#### What you will do
In the text on the 2014 UEC European Track Championships women's team sprint, which nation took the silver medal?

- UEC European Champion jersey
- Venue: Vélodrome Amédée Détraux, Baie-Mahault
- Date: 16 October
- Competitors: 21 from 10 nations

Medalists
| gold medal | Elena Brezhniva Anastasiia Voinova Daria Shmeleva | Russia |
| silver medal | Miriam Welte Kristina Vogel | Germany |
| bronze medal | Elis Ligtlee Shanne Braspennincx | Netherlands |

= 2014 UEC European Track Championships – Women's team sprint =

The Women's team sprint was held on 16 October 2014.

==Results==
===Qualifying===
The fastest 4 teams qualify for the medal finals.

#### Entries shown
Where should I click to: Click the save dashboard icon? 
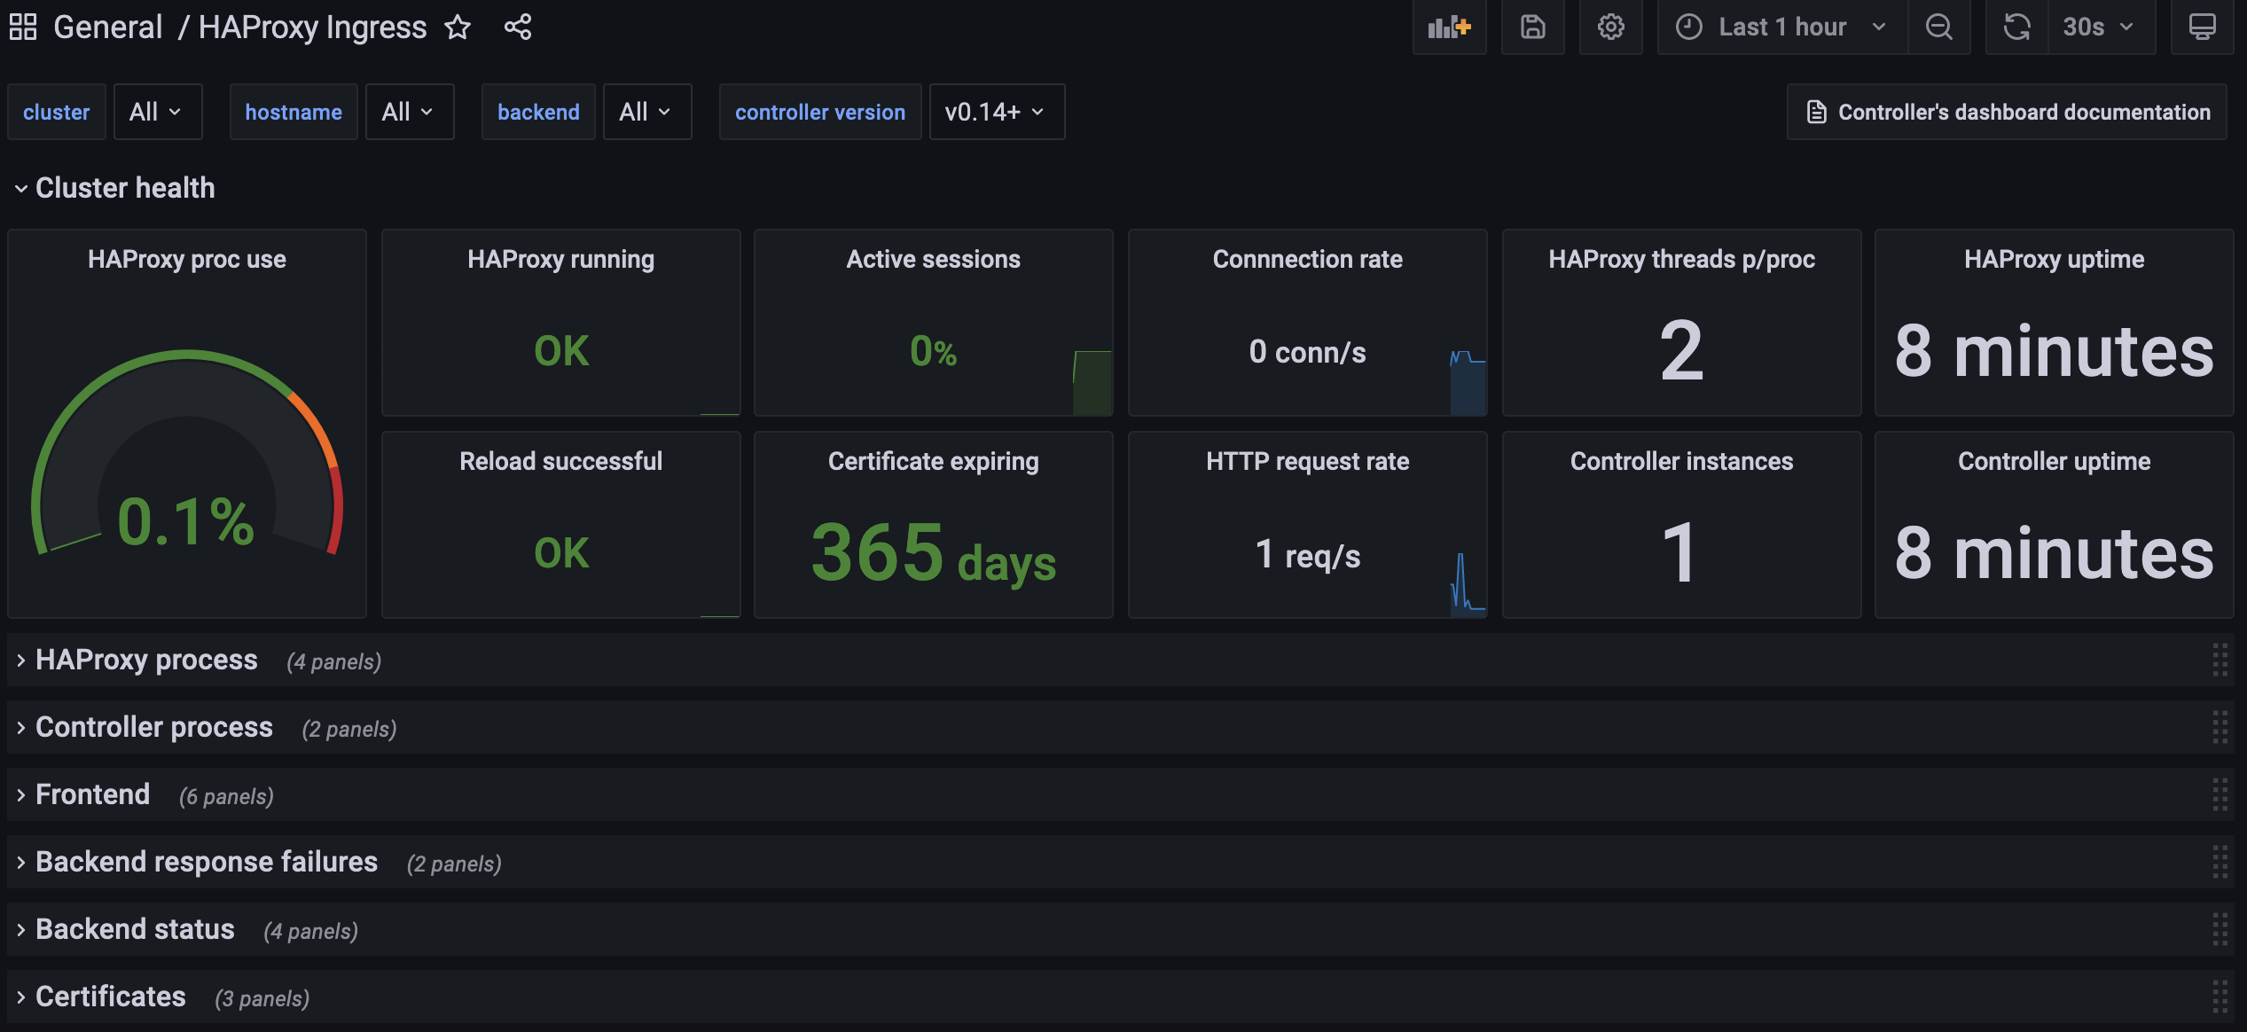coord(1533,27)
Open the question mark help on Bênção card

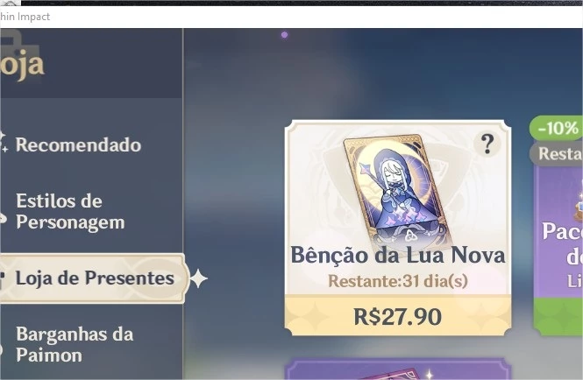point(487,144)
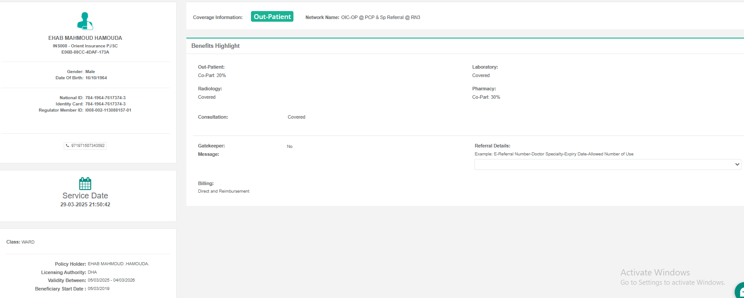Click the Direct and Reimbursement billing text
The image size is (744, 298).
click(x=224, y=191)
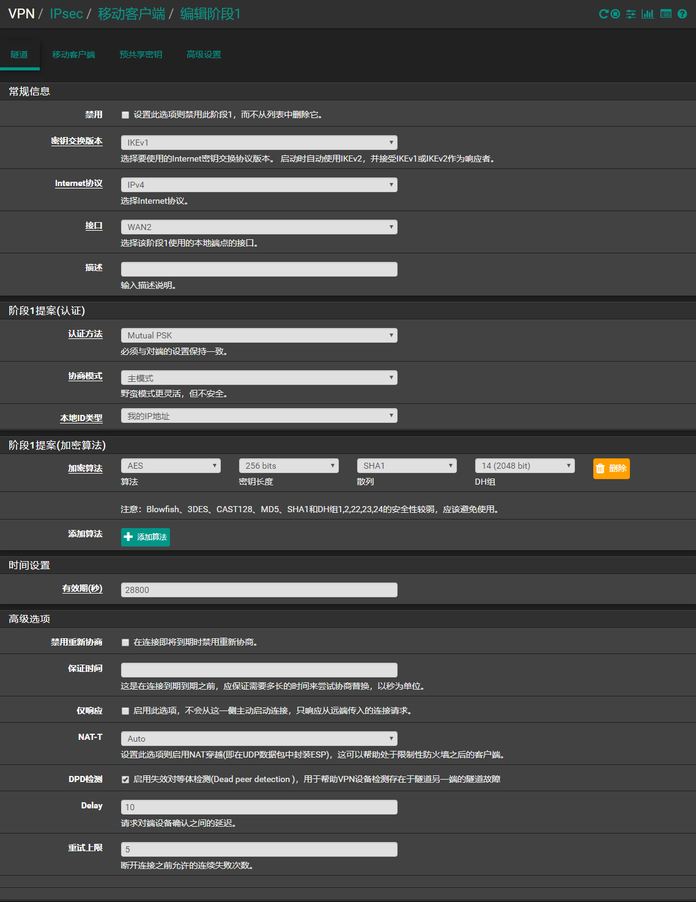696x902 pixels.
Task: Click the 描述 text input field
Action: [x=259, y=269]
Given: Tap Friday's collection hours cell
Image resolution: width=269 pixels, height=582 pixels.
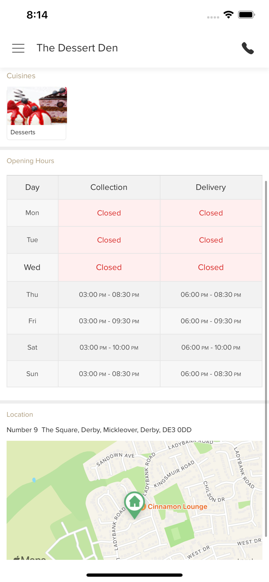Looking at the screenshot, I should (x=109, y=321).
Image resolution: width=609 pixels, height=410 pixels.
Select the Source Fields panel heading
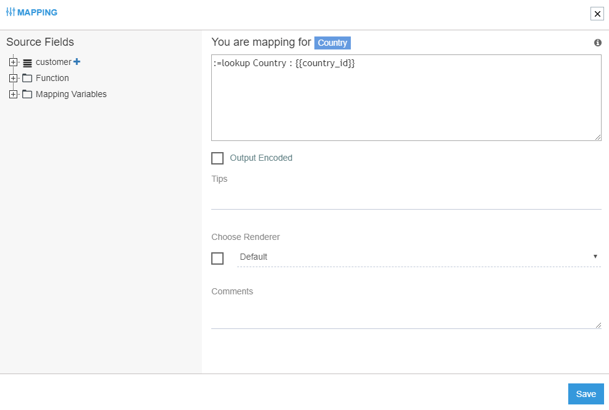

#### Output for this task
Germany